Humeculuk (İngiliz Şüpheciliği) Nedir, Ne Demektir?
Humeculuk ya da diğer adıyla İngiliz şüpheciliği, İngiliz düşünürü David Hume’un felsefe görüşü ve okuludur.
Hume’a bir açıdan, tüm çağdaş idealist yanılgıların babası sayılabilir. Kantçı ve olgucu bilinemezcilik onun ürünüdür. Humeculuk, çağdaş idealist öğretileri geniş çapta etkilemiştir. Kant’a göre Humeculuk, onu metafizik uykusundan uyandırmıştır.
Eleştiricilik, olguculuk, yeni olguculuk, yararcılık, pragmacılık, varoluşçuluk vb. gibi birçok çağdaş idealist öğreti, Humeculuk temelli öğretilerdir.
Hume, bilgi edinmek için deneyden başka hiç bir kaynak bulunmadığı düşüncesinden yola çıkar. Ne var ki bunu düşünceci bir biçimde yorumlar. Hume’a göre deney ve duyum, nesnel gerçekliği değil, onun sadece izlenimlerini verir. Anlığımız bu izlenimlerden düşünceler yapar. Nesnel gerçeklik hiç bir zaman bilinemez. Çünkü onu bilmek için deneyden başka hiç bir kaynağımız yok.
Deneyse evrensellik ve zorunluluk ögelerinden yoksundur. Deney evrensel değildir, çünkü sınırlıdır, daha yeni bir deneyin nasıl bir sonuç vereceğini bilemeyiz. Deneyin bugüne kadar hep aynı sonucu vermesi, bundan sonra da o sonucu vereceğini kanıtlamaz.
Deney zorunluluktan yoksundur, çünkü örneğin bize soğuma olayını donma olayının izlediğini verir, ama bu sadece bir olgu’dur ve zorunlu bir olgu değildir, eş deyişle deney bize soğuma olayını donma olayının izlediğini verir ama soğuma olayım her zaman ve her yerde zorunlu olarak donma olayının izleyeceğine dair gerekçe vermez. Soğuma olayını örneğin buharlaşma olayı da izleyebilir.

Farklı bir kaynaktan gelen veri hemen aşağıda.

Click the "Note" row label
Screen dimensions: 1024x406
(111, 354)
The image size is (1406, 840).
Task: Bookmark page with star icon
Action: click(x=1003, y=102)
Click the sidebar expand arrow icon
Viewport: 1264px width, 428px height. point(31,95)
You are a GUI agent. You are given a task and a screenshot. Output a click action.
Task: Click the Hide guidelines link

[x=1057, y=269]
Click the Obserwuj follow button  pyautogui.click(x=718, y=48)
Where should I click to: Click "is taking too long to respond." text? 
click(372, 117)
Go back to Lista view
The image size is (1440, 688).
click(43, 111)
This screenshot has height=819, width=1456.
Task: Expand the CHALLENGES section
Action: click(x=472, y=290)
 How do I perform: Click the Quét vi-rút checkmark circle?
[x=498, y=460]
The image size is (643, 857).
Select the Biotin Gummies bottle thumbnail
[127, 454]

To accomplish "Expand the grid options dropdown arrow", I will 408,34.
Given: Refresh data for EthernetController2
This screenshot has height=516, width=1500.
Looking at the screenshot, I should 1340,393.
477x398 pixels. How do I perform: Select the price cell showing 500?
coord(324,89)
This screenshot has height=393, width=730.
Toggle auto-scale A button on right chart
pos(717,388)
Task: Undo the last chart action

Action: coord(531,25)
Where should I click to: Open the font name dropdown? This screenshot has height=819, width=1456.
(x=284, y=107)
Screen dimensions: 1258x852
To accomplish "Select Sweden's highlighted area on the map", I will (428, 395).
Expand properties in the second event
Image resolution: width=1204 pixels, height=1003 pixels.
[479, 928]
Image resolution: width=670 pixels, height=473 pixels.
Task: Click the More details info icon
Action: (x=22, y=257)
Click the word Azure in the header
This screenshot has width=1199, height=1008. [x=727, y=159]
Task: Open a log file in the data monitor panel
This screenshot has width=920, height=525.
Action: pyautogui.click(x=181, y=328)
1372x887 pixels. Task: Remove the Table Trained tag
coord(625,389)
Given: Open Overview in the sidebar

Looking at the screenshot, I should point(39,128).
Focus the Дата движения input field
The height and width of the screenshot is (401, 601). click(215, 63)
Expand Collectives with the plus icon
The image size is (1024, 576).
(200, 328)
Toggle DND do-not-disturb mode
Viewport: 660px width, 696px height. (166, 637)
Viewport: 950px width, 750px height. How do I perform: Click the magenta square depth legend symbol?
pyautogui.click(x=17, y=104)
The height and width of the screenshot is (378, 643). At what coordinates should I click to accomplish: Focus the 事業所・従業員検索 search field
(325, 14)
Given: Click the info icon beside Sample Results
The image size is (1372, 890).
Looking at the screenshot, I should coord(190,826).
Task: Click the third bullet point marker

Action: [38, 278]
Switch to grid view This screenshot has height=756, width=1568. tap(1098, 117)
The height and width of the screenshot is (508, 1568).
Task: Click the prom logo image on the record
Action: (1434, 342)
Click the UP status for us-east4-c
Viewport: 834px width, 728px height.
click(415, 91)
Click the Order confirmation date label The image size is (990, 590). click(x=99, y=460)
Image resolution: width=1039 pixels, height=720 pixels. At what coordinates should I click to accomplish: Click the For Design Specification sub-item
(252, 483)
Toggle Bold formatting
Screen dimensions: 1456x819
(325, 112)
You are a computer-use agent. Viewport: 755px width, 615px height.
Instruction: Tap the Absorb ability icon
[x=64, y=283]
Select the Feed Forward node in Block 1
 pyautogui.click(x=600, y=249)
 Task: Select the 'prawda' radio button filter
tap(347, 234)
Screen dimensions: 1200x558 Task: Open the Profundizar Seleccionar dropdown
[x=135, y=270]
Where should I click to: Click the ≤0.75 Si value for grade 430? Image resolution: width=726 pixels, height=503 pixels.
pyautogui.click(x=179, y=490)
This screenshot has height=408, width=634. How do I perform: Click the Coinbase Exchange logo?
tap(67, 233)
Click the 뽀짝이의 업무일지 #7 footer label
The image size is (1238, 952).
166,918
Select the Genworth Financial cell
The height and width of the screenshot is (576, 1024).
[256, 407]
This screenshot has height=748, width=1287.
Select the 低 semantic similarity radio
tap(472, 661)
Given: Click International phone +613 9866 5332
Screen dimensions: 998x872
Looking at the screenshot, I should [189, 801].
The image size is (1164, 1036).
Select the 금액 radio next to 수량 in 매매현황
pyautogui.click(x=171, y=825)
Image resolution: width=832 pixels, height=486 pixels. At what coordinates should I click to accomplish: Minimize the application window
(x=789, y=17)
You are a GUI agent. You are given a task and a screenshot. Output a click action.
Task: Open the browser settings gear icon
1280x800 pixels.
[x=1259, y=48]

Bu ikisinden hangisinin gerçekleşeceğini anlamamız için gene deneyi izlemek ve olgu’ ya bakmak zorundayız. Demek ki bilebileceğimiz sadece olgulardır, onların zorunlu olduğu değil (Kantçı eleştiriciliğin ve Comtecu olguculuğun ne kadar basit bir temel üstünde yükseldikleri de böylelikle açıkça görülmüş oluyor).
Hume’a göre deney, evrensel ve zorunlu olmadığından, gerçek değil, yanılsamadır. Bu yanılsamayı sağlayan da çağrışımdır. Soğuğu donmanın izlediğini birçok kez görmüşüz, soğuğu yeniden görünce anlığımız bu eski görgülerini çağırır, bizler de bu yüzden bu ikisi arasındaki ilişkiyi evrensel ve zorunlu sanırız. Buysa bir kuruntudan başka bir şey değildir.
Hume, böylelikle, sadece nesnel gerçekliği değil, bilimin temeli olan nedenselliğin de nesnelliğini yadsır.